_Aim 1_.
List each place name mentioned in the book notes below.

>> START Excerpt

Hope Is the Last to Die: A Coming of Age Under Nazi Terror by Halina Birenbaum
[Finished 27 October 2022] A fantastic memoir of a Holocaust survivor, describing her life in the Warsaw ghetto and then her later deportation to Auschwitz and thence to labor camps and her ultimate liberation.

The Kosher Capones: A History of Chicago's Jewish Gangsters by Joe Kraus
[Finished 20 October 2022] I grew up down the block from the nephew of an Outfit figure (never indicted) and went to a high school whose school board was controlled by the Outfit along with the whole government of the town of Cicero. For me, organized crime was always synonymous with Italians because that’s what I had exposure to (movies like The Godfather and its successors also contributed, of course). I was aware of Jewish figures connected to Italian organized crime, but only tangentially. So when I discovered that this book existed, I figured this was a good chance to dig into this (plus get some background on a neighborhood where one of the characters in my novel lived before and after his WWII service).

Kraus does some interesting things structurally, arranging his material thematically rather than strictly chronologically so that each chapter often doubles back on material previously covered to cover it again from a different angle. It’s not always successful, but it still makes for a good read and one that gives me a perspective on the west side of Chicago that I might otherwise have missed.

>> END Excerpt
>> START Records provided

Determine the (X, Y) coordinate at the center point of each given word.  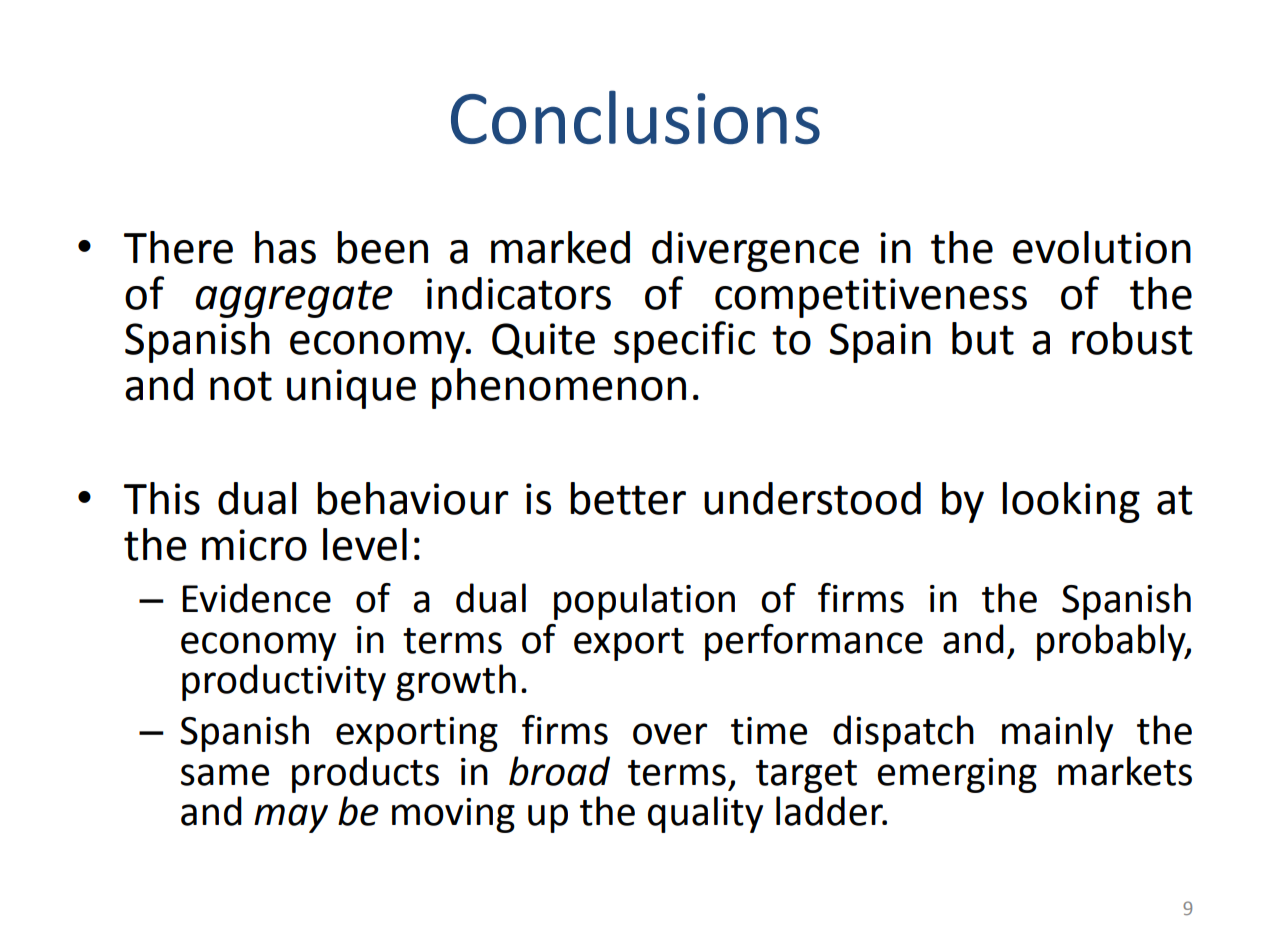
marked (560, 247)
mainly (1057, 733)
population (644, 601)
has (285, 247)
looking (1071, 502)
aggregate (294, 299)
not (241, 386)
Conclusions (635, 117)
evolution (1102, 247)
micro (254, 545)
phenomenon (559, 388)
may (291, 818)
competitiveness (871, 298)
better (628, 498)
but (983, 338)
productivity (284, 682)
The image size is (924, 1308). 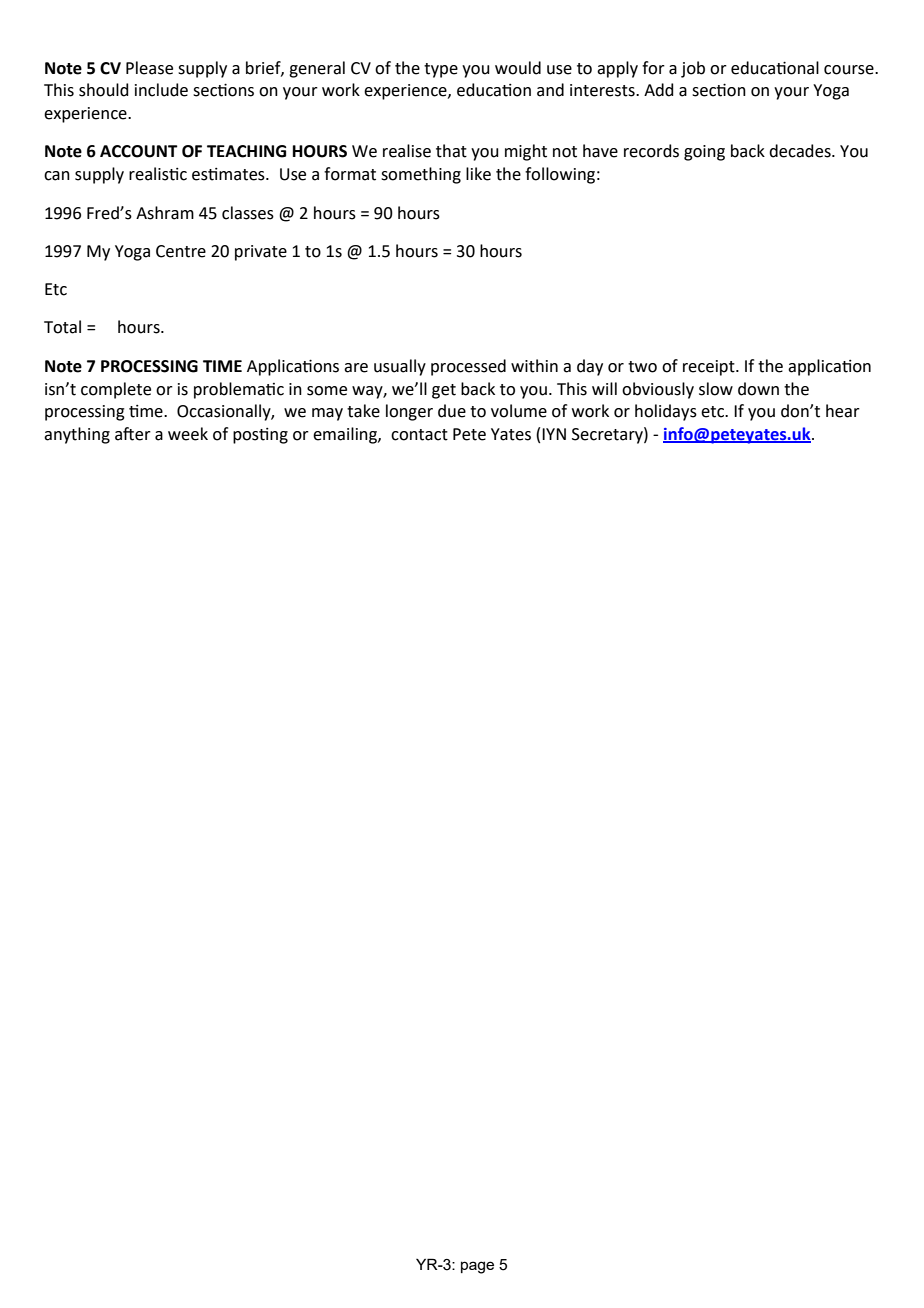 I want to click on type, so click(x=441, y=70).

>> END Records provided

_Aim 2_.
Copy the rows above word for word, starting at the first line of the rows and ending at the line that contains "productivity (284, 682)". Leave the pictures out.

_Task answer 1_.
Warsaw, Auschwitz, Chicago, Cicero

_Task answer 2_.
Determine the (X, Y) coordinate at the center point of each given word.  
marked (560, 247)
mainly (1057, 733)
population (644, 601)
has (285, 247)
looking (1071, 502)
aggregate (294, 299)
not (241, 386)
Conclusions (635, 117)
evolution (1102, 247)
micro (254, 545)
phenomenon (559, 388)
may (291, 818)
competitiveness (871, 298)
better (628, 498)
but (983, 338)
productivity (284, 682)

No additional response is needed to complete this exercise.